··· Fragmento del documento ···
Fijándonos en el caso Amstrong, confieso que al principió le admiré por la épica que suponía correr habiendo superado un cáncer de cojones, nunca mejor dicho, aunque luego me empachó su arrogancia cuando chuleaba a nuestro Contador, posiblemente por aquello de la raza, pero nunca dudé de la supremacía y potencia de que gozan los campeones y él lo era. Todo un campeón a pesar de todo.
Si yo fuera un paleto (que lo soy, para qué nos vamos a engañar) pensaría, con ése sexto sentido que da la ignorancia, que algo no cuadra. Cuando Lance gana siete Tours de Francia, dopado o no, me habita una mosca en la oreja y no tengo más remedio que preguntar: Con tantos “vampiros” asaltando las estancias de los corredores con nocturnidad y ¿alevosía?, armados de las últimas y sofisticadas técnicas de detención de sustancias prohibidas en sangre, ¿cómo es posible que en esos largos años y en las demás competiciones en las que participó nunca diera positivo?
Se dice que el delito siempre precede a la ley y que los malhechores se adelantan al orden. Por lo que parece, los métodos que empleaba el norteamericano iban más allá de lo científicamente conocido. Oh, lá lá
-¡Jodo petaca!- diría el paleto.
··· Datos de origen ···
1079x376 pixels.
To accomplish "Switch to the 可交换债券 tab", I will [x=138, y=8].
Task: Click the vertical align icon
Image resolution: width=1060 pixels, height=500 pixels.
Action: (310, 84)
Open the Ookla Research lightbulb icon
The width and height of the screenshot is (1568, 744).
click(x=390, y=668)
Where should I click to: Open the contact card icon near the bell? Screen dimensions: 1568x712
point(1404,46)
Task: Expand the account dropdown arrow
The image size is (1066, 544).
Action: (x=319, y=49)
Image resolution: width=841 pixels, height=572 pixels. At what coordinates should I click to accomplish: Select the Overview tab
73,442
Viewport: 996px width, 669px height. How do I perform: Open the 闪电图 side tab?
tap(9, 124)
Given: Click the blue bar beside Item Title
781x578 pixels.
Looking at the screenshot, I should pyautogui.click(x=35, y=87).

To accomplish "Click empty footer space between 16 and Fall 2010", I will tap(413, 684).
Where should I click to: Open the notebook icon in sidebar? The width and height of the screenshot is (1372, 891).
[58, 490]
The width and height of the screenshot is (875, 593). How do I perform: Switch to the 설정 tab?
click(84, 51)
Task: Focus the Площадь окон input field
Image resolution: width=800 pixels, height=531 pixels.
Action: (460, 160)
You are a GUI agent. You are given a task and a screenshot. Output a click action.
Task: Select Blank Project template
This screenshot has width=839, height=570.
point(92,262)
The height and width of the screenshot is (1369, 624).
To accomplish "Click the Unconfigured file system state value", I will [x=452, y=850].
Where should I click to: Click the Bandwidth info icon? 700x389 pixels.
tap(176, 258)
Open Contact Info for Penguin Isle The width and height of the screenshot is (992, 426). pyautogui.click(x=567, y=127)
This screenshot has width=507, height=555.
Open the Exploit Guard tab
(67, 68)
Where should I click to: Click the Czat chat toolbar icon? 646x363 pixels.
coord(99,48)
···
Preguntas de estudio:
• a. Según el fragmento del documento, ¿cuántos Tours de Francia gana Lance?
• b. Explique, de acuerdo con el fragmento del documento, por qué a quien escribe le parece que "algo no cuadra" en el caso de Lance.
Responda basándose únicamente en el fragmento del documento.

Respuestas del ejercicio:
• a. Siete.

• b. Había muchos "vampiros" que entraban de noche en las habitaciones de los corredores con las técnicas más sofisticadas para detectar sustancias prohibidas en sangre. Aun así, Lance nunca dio positivo en esos largos años ni en las demás competiciones en las que participó. El fragmento lo atribuye a que, por lo que parece, sus métodos iban más allá de lo científicamente conocido.